Seeing Sunny’s building, I felt the weight of my betrayal. She and I had never fought. We rode bikes together and went for long drives.
Bullshit,
I told myself. The truth was that the only place Sunny and I fit together was in bed. We came from different worlds. I reminded myself that she and I had never belonged together. She didn’t like my friends and refused to introduce me to the people in her life. She always wanted to be alone with me . . . “wanted me to herself,” she would say. It got boring quickly. There were times that we made love because we’d run out of things to do.

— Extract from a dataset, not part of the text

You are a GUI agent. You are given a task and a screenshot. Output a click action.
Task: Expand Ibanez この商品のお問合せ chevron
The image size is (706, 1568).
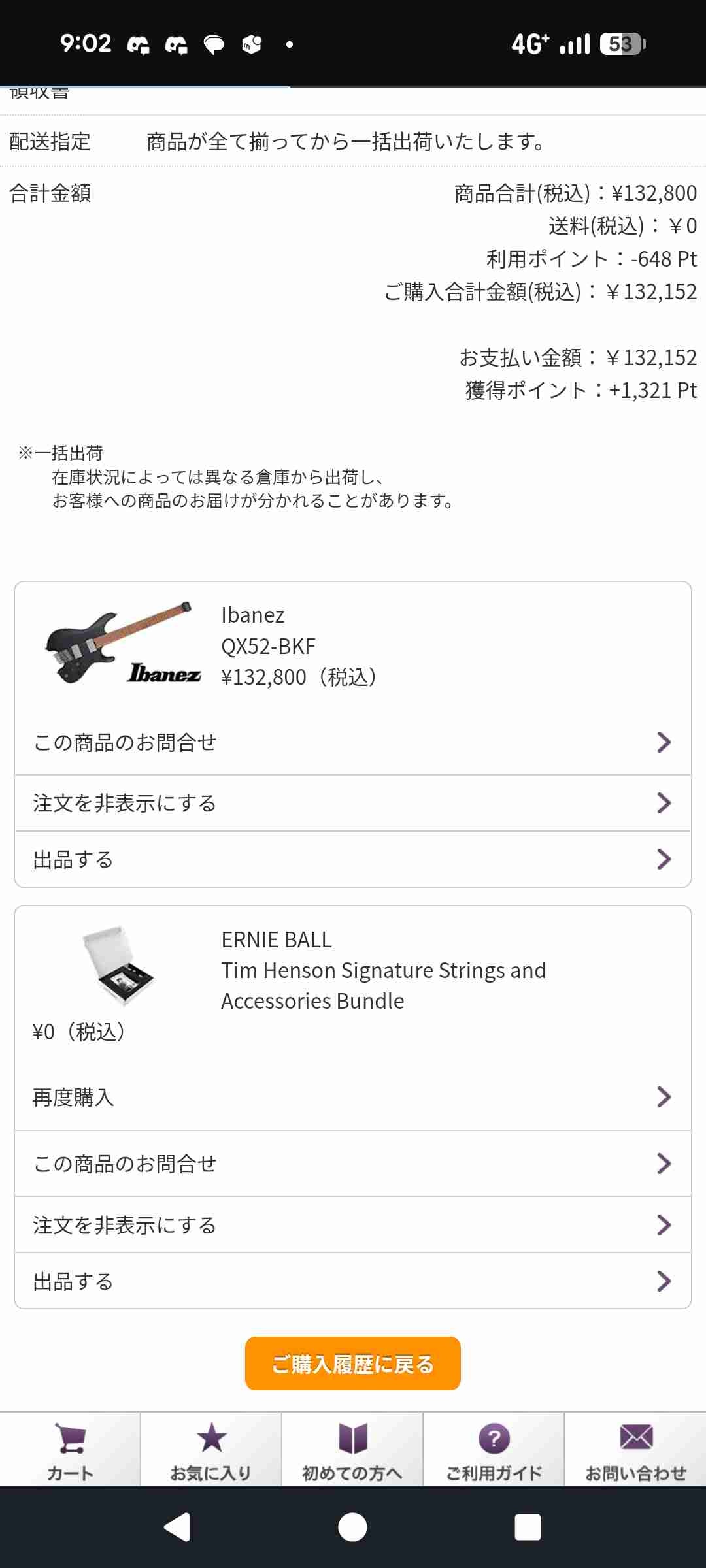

Another rocket struck the gunship; this one hit low on the cockpit, causing the bird to buck. Apparently, Unified Authority Marines were no more capable of transporting heavy artillery underwater than we were. They seemed to have a good supply of handheld rockets, but I saw no tanks or jackals or missile batteries on the ground, not that I was looking. When the second rocket hit the gunship, I still had my eyes on the apartment building.
One of the gunners swung his chain gun, tracking the smoke trail from the rocket. He fired. The low
thunk-a-thunk-a
blended with the thud of the rotors, neither burying it nor being buried beneath it.
I wondered how soldiers could stand having a Military Occupational Specialty that kept them flying around in an airborne target, the grinding of the engines numbing their ears. The crew wore headsets, probably noise-canceling headsets. Maybe that was their secret. My MOS was infantry, all Marines specialized in infantry first, then we added other skills afterward.
I tapped MacAvoy on the shoulder. When he turned to look at me, I pointed toward the apartment building, and shouted, “There, that building. Is that behind enemy lines?”
He shook his head, and answered, “No. It’s on our side of the line.” He pointed out the door and two blocks ahead to a wide diagonal street. “There. That’s Massachusetts Avenue. That’s the line. Everything between Massachusetts and the river is theirs.”